> _What you will do_: All that is needed is each line of the entries holding the word "toolbar", copied as it stands.

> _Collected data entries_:
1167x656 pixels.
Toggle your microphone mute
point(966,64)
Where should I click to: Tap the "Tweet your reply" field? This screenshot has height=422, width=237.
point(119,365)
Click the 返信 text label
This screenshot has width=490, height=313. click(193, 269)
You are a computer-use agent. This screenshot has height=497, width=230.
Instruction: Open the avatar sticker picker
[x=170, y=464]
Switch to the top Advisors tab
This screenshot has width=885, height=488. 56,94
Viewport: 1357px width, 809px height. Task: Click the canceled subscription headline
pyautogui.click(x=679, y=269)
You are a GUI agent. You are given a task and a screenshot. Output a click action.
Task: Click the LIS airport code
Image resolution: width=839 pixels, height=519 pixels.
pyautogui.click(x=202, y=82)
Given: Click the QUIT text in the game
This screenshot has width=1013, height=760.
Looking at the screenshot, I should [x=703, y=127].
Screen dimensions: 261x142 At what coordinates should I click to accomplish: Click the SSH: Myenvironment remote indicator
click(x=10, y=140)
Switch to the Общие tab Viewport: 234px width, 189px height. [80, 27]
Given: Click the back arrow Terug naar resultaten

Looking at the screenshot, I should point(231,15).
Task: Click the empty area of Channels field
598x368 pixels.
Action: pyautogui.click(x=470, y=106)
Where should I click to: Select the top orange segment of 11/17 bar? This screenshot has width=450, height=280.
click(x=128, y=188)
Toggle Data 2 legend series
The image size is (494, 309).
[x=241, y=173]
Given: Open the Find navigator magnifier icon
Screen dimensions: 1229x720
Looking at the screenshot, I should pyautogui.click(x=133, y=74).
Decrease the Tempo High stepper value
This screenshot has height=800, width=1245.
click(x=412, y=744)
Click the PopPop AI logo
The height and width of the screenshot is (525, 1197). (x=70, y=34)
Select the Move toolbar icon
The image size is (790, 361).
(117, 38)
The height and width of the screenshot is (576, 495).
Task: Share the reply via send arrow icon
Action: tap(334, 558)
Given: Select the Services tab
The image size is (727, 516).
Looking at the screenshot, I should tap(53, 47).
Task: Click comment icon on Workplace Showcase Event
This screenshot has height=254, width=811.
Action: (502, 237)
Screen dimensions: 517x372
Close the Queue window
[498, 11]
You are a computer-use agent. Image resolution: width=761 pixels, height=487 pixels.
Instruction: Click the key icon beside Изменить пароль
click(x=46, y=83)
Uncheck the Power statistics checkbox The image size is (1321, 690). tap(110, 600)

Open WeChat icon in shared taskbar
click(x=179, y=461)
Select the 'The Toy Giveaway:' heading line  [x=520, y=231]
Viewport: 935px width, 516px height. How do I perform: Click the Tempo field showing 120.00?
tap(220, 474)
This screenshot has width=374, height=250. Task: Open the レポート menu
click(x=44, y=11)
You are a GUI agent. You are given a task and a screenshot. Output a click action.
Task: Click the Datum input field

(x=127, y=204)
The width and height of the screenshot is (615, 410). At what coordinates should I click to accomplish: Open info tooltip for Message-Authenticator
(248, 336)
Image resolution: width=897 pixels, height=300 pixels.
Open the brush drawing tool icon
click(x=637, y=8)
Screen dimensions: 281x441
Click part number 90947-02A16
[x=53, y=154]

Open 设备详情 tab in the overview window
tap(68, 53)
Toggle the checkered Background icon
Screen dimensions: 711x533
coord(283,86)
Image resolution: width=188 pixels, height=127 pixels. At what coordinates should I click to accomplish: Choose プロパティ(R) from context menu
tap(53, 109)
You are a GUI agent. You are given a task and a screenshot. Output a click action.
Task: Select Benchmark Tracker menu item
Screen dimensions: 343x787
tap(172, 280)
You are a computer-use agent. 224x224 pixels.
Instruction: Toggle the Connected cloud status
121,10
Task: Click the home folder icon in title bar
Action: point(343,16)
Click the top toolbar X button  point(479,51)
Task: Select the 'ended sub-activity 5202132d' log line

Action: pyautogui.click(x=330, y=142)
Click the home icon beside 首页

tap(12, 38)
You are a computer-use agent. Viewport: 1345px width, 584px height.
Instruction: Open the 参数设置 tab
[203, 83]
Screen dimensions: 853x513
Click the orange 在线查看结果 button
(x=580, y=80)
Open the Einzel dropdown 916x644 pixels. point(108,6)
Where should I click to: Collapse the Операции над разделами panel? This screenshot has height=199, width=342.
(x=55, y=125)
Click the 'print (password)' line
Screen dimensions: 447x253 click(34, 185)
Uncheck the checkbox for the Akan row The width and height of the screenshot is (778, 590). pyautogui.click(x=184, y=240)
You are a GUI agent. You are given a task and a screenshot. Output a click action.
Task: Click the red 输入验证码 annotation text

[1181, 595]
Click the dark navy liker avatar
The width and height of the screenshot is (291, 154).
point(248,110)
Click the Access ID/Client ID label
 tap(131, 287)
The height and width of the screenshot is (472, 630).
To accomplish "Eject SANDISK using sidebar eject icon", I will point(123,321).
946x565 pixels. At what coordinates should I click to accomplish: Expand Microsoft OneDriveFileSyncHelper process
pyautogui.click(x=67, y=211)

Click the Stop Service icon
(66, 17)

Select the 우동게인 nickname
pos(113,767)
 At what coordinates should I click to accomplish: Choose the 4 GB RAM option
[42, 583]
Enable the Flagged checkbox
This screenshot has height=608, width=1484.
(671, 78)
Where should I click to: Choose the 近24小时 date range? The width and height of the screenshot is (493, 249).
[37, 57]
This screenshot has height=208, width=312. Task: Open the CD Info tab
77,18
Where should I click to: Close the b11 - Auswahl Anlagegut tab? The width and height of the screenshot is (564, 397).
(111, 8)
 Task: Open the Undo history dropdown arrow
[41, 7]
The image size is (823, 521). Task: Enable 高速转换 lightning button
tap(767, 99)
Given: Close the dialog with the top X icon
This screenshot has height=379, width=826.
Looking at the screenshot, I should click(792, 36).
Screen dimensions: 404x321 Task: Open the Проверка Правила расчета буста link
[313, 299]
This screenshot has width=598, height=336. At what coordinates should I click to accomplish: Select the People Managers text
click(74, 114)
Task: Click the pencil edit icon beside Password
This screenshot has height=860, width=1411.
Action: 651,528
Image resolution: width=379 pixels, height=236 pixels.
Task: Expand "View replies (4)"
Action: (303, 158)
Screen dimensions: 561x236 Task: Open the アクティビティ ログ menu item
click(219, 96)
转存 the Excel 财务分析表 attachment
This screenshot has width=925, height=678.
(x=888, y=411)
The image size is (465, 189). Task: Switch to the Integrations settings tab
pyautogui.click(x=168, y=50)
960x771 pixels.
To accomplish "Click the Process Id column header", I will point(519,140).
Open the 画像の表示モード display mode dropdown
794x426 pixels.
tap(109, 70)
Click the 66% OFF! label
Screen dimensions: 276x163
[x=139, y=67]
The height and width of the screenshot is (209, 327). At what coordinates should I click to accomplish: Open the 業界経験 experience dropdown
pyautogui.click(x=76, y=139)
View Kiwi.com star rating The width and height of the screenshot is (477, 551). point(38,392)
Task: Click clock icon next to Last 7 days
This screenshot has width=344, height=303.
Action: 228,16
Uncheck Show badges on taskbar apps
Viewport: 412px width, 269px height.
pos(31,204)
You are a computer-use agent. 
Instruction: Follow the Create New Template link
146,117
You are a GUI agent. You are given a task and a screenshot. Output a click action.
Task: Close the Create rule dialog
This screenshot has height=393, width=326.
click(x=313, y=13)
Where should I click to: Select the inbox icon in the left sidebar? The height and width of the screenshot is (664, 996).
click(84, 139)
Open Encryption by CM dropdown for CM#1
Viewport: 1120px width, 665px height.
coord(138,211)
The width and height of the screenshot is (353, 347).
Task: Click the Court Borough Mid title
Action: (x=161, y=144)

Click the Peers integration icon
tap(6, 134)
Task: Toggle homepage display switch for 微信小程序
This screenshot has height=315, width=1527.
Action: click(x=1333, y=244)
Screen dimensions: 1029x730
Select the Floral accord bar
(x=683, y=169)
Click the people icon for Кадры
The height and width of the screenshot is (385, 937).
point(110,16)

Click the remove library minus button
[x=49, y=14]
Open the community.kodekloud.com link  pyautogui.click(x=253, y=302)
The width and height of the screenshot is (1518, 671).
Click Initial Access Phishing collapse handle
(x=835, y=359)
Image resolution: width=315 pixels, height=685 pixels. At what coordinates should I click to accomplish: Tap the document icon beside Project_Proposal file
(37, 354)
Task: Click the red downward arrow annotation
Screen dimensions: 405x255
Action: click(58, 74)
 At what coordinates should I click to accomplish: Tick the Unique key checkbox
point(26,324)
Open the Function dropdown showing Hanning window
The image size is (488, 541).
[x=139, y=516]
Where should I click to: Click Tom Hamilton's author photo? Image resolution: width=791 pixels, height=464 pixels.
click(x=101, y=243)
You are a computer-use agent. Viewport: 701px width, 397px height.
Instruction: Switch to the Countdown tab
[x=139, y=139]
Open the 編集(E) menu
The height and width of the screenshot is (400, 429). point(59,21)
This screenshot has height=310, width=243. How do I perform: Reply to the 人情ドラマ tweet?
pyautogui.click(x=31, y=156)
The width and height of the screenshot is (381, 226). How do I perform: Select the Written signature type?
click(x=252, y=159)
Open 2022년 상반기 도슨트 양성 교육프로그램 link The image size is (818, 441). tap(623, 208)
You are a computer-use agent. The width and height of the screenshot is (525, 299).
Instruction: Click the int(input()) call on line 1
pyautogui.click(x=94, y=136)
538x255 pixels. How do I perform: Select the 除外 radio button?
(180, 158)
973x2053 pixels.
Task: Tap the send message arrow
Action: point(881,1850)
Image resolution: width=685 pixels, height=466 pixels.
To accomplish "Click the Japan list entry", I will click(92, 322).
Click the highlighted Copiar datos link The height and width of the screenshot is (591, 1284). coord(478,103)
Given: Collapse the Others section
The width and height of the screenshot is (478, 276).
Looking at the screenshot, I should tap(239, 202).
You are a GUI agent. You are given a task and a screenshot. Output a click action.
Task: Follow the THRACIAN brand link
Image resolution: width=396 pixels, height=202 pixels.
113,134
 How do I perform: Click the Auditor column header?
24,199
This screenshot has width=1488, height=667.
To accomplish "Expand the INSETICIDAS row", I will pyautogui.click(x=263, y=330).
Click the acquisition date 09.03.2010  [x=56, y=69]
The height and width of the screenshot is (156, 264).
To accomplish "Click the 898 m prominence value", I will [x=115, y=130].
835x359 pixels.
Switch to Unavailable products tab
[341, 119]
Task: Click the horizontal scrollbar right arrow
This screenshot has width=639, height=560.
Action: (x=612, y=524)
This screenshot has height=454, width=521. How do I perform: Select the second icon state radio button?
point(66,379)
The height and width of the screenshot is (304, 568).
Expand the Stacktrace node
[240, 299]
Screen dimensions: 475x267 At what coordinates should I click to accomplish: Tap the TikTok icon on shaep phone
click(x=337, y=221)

> _Answer area_:
Select the Move toolbar icon
Click the top toolbar X button  point(479,51)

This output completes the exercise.